Issue Date: April 1987
Why the Hoopoes Have Crowns

“Are there more living or more dead?” “There are more dead since the poor are like dead.” “Are there more women or more men?” “There are more women, since the men who are ruled by their wives are like women.”

One day when Solomon was traveling on horseback in the desert, the sun was so hot that he felt faint. It so happened that the King of the Hoopoes came flying past. He saw the king fainting on his horse and in danger of falling off.

He at once called all the hoopoes together and ordered them to fly over the king’s head in close formation so that His Majesty would be in the shade. They did so, and the king soon recovered from his sunstroke. Grateful, Solomon offered the hoopoes the fulfillment of a wish, any wish.

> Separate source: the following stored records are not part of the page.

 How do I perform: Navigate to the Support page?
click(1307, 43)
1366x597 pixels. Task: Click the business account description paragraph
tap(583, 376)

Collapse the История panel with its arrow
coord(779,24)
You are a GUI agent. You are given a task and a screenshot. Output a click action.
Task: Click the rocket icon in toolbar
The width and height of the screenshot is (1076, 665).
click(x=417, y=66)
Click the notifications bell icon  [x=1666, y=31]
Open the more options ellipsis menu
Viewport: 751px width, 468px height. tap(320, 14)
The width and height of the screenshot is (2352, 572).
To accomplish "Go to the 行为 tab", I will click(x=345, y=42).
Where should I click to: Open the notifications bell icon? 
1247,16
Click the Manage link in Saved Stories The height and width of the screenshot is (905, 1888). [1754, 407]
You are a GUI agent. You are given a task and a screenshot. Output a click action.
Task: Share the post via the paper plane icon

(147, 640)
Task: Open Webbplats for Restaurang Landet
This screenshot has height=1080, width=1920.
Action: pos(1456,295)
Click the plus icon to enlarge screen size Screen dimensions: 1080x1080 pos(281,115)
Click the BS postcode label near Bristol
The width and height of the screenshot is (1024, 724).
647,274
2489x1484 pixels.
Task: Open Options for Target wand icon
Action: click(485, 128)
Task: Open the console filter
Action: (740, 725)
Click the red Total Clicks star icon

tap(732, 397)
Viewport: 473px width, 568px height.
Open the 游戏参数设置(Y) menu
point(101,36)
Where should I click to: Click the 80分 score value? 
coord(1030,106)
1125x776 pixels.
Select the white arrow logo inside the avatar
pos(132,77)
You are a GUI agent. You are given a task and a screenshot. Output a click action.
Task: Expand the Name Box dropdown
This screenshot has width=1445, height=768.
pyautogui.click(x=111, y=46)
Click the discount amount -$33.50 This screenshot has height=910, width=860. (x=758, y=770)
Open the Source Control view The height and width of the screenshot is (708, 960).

The hoopoes conferred and after long deliberation returned with the following wish:“Sire, we should like to have real golden crowns on our heads, every one of us.” King Solomon foresaw in his wisdom that so much gold would bring great trouble and suffering upon the hoopoes’ heads, but he could not go back on his word. So he gave every single one of the hoopoes a golden crown on its little head
.

Away they flew, proud of their royal appearance. They looked at themselves in every looking glass they could find and were often seen near the water’s edge, admiring themselves in the still reflection of lakes and ponds.

A bird catcher, perceiving this, constructed a bird trap with a complete mirror inside it. No sooner had he set up his trap, than a hoopoe entered it to have a good look at its golden crown. From his hiding place, the bird catcher quickly pulled the string and caught the hoopoe.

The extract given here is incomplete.